Today, many of us who see our faith as emerging are profoundly eclectic or syncretic in our spirituality. We want a large-souled spirituality. And so, we may go to church on Sunday, but practice Buddhist meditation, do Tai Chi or Qi Gung during the week; attend a liturgical healing services, complete with anointing and laying on of hands, but also practice reiki healing touch as a way of praying with our hands; we may pray in Jesus’ name but also find wisdom in AfricanYoruba and Kemetic spirituality, Celtic pilgrimages, Taoism, and Native American prayer. We find Christ’s Creative Wisdom and discover the Breath of Life in all these paths. We call ourselves Christians but see faith as a process, a verb, a pathway, and not a settled place.

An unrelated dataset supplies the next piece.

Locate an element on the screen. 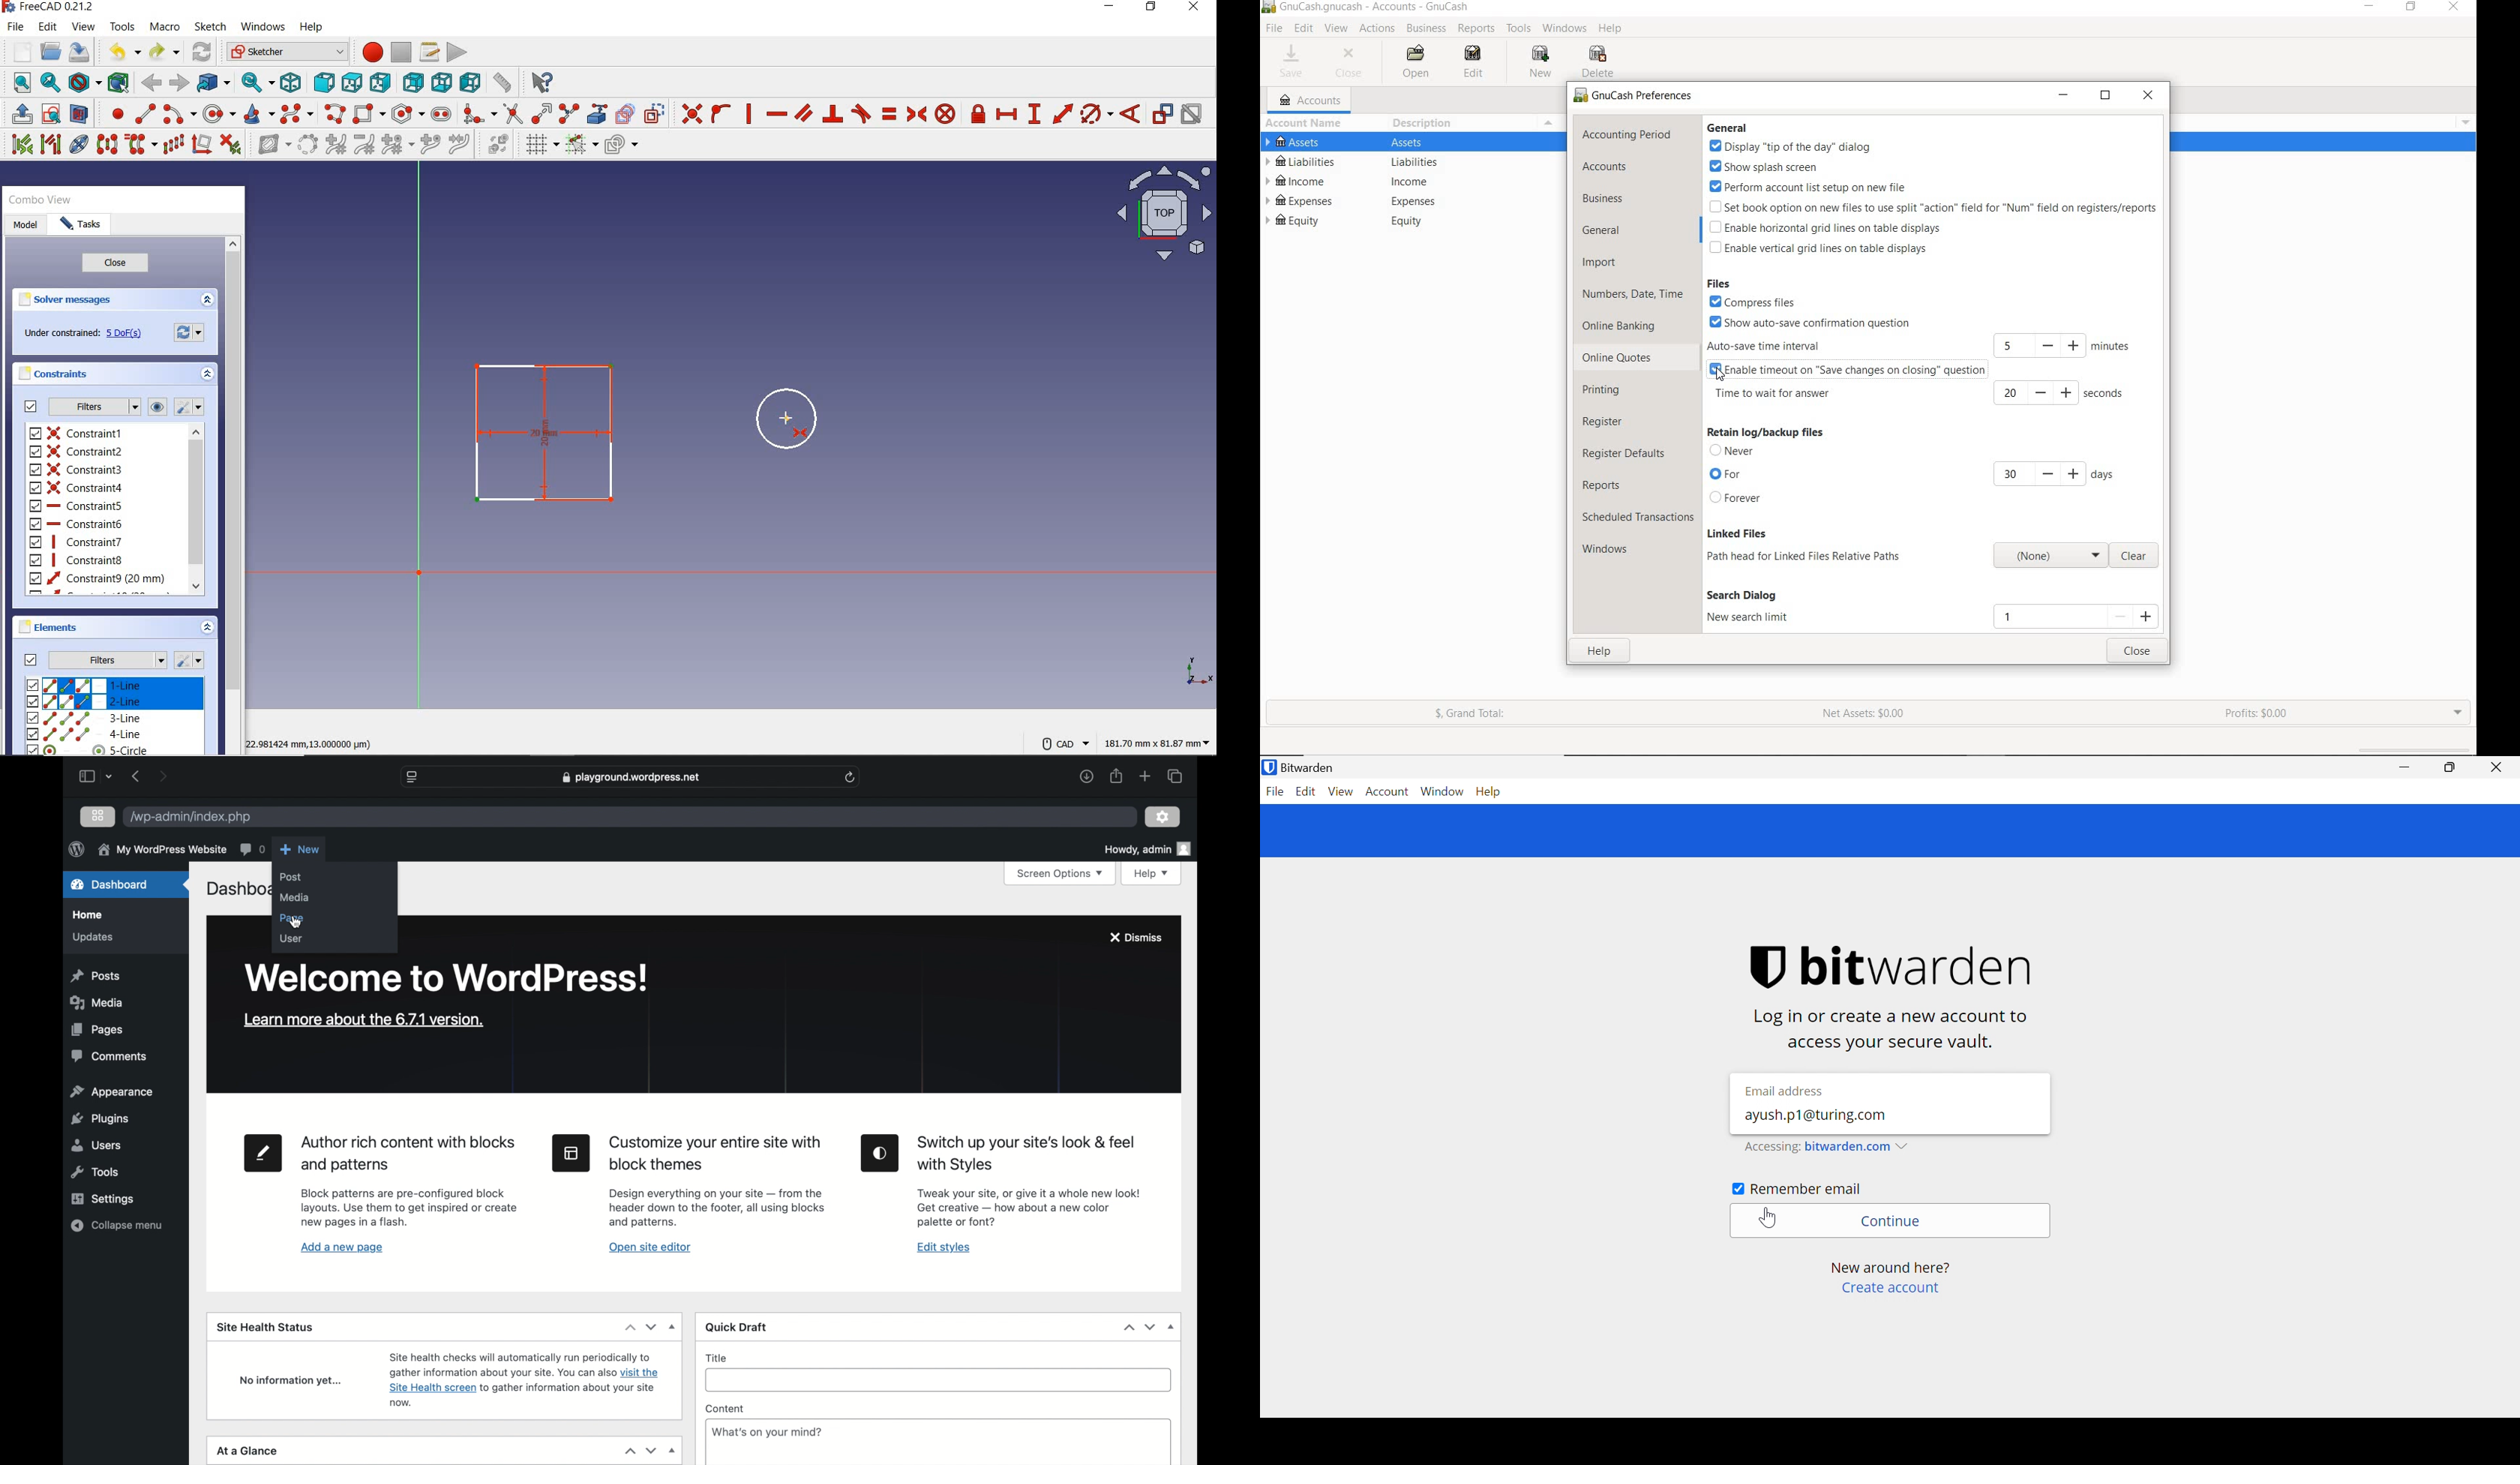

Years ago, a theologian used the term “designer religion” as a way of putting down the eclectic spiritual practices of 21st century seekers. In contrast, I believe that Christians are called to design their faith, just as those first followers of the Way of Jesus made it up as they went along. This is what it means to have a personal relationship to a personal and evolving God. As a progressive Christian, influenced by process theology, I feel comfortable practicing Quaker meditation, keeping company with Pentecostals, and joining in with an “Amen” or “Hallelujah” at a gospel service. I expect surprises and synchronous encounters, pray for healing, practice reiki, and read the bible every day.
Emerging spirituality is not about unmoved orthodoxy, but the life-giving quest to experience the many faces of God, trusting that just as Jesus addressed each person uniquely, God addresses us in unique and creative ways. But, more than that, God can be experienced right now in ways that bring healing and wholeness and inspire mission. Emerging spirituality calls us to heal the Christian faith so that we can be people on a mission, a mission to heal the earth, embodied in the person right beside you as well as in polar bears on ice floes.

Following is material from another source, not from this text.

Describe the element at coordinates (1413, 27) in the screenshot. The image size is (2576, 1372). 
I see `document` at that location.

Emerging spirituality believes that God calls us to be creative, to color outside the lines, to surprise ourselves and perhaps God by our adventurous actions. Unlike Rick Warren’s divine playwright, who chooses all the important events of our lives without our input, and demands that we read the lines without improvisation, the emerging God invites us to be creative partners in the world adventure. Emerging spirituality is about holy relationship with the good earth, with humankind in all its diversity, and with God, who is also making up as God goes along. The future is still open for a spirit-centered Christianity and for fragile emerging spiritual movements; and perhaps the future is open for God as well. Perhaps, God is calling us to become part of God’s own adventure, asking us to be partners in healing the earth and bringing beauty to one another. After all, who knows what will emerge in this lively and creative adventure of the Spirit?